Name your German jumping horse: Thankfully Sam won the individual eventing, that helps, but the team really blew it. I'm not sure I can take the stress, I feel faint. Maybe they'll give me some arnica and lactanase. But then, that didn't end so well the last time...

Whizashiningwalla BB: They should have named me Dun Rollkur 2 Death...make that Dun LDR 2 Death. Dressage horses get all the good names.

Mistral Hojris: It's on for 2012, bitches!!! Also, I'm big boned.

Havenir d'Azac: I'm choking on the hypocrisy over here! Humans sure are silly. But then, no one's out to make French eventers look bad.

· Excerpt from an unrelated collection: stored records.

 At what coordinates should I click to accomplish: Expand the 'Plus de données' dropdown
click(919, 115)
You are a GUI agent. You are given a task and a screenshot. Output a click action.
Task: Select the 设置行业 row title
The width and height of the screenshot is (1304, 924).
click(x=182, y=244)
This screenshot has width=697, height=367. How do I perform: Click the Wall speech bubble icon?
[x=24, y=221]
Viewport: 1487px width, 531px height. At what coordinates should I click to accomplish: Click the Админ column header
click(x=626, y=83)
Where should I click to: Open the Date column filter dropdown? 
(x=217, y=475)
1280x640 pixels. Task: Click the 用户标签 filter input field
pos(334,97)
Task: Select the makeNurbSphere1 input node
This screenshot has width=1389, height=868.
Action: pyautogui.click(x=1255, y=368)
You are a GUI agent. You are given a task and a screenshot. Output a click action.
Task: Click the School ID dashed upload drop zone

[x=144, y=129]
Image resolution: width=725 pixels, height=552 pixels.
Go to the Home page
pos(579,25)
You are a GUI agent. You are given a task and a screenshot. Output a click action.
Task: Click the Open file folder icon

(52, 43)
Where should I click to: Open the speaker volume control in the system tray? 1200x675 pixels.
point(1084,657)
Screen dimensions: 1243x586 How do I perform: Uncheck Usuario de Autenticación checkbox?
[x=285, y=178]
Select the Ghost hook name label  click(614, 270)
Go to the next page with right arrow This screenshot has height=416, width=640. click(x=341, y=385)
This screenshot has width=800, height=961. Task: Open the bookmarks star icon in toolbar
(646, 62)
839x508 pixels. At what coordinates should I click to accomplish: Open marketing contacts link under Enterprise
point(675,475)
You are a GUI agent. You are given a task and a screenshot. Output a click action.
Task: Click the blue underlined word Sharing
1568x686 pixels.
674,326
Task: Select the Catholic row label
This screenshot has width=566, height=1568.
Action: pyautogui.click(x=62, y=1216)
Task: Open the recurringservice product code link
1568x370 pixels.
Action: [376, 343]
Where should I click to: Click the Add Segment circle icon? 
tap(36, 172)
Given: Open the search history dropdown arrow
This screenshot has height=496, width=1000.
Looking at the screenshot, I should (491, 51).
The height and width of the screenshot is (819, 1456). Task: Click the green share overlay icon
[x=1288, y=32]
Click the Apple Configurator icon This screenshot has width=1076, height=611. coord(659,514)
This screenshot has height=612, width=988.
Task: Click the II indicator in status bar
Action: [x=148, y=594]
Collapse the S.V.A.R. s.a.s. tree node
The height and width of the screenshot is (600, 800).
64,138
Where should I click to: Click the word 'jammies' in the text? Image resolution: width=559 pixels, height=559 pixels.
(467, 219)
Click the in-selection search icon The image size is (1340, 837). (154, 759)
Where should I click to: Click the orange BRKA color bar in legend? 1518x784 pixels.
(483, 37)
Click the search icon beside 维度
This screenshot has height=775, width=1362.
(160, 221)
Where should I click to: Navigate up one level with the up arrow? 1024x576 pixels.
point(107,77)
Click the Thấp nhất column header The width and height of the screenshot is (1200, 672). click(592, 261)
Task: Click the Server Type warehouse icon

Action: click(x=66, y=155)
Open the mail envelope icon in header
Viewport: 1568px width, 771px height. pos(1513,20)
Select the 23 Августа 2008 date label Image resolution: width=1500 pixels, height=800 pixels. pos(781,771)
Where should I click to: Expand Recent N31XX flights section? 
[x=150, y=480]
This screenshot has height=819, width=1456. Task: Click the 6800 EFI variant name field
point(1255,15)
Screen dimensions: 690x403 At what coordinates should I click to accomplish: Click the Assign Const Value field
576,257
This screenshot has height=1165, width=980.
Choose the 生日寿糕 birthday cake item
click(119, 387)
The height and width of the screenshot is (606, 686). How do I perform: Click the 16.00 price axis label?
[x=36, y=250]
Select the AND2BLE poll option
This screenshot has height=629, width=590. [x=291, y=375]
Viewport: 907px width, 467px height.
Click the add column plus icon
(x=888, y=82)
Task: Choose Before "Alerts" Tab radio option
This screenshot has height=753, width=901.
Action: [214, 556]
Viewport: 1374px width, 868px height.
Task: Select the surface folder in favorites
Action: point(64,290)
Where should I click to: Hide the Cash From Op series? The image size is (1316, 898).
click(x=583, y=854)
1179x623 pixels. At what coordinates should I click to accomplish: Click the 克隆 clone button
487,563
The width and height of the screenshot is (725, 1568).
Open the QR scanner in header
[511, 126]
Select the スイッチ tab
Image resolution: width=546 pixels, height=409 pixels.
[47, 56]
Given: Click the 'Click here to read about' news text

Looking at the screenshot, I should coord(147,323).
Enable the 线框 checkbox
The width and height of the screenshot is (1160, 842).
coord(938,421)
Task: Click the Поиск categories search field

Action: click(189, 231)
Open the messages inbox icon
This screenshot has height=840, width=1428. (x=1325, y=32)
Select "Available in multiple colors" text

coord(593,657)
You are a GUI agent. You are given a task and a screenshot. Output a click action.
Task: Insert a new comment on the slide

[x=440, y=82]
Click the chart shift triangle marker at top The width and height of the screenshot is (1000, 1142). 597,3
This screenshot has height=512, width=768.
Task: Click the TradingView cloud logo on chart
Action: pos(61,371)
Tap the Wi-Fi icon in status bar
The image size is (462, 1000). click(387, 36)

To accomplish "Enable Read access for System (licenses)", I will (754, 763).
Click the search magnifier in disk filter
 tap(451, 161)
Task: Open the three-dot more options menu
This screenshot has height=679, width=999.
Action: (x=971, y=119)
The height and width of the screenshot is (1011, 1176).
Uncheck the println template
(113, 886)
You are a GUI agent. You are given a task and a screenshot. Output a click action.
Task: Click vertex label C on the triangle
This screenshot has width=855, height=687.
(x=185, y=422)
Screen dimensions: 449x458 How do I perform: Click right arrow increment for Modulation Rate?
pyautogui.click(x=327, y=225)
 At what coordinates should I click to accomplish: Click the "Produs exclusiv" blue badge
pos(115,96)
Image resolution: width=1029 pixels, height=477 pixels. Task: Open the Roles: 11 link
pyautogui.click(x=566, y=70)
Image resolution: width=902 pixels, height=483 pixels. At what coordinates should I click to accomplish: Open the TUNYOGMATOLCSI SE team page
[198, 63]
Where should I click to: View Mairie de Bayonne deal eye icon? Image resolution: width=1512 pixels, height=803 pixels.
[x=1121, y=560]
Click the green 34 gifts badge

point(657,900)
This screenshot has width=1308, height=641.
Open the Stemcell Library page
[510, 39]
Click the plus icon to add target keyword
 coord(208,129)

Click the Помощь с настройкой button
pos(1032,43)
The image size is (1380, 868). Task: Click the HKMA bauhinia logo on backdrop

More from Sapphire (she's very chatty): Also I'd like all my fans to look at my cute baby picture on The Chronicle! That's when you know you're a real superstar, when they publish your baby picture.

01 October 2010

COPS: WEG Edition

Dave and Hamish nearly get arrested, it's fantastic. And looks like they got a new sponsor, but apparently not enough to get them a much needed production crew, just some nice jackets.

Here's their previous episode where they get drunk, get some hot dates, and learn the language. As a perturbed Carrot reader recently wrote us, "Glad somebody's producing some comedy around here!"

Dave and Hamish also appeared on the 2010 WEG Radio Show, and have been offered to do an Aussie show on the Horse Radio Network, which promises to be phenomenal!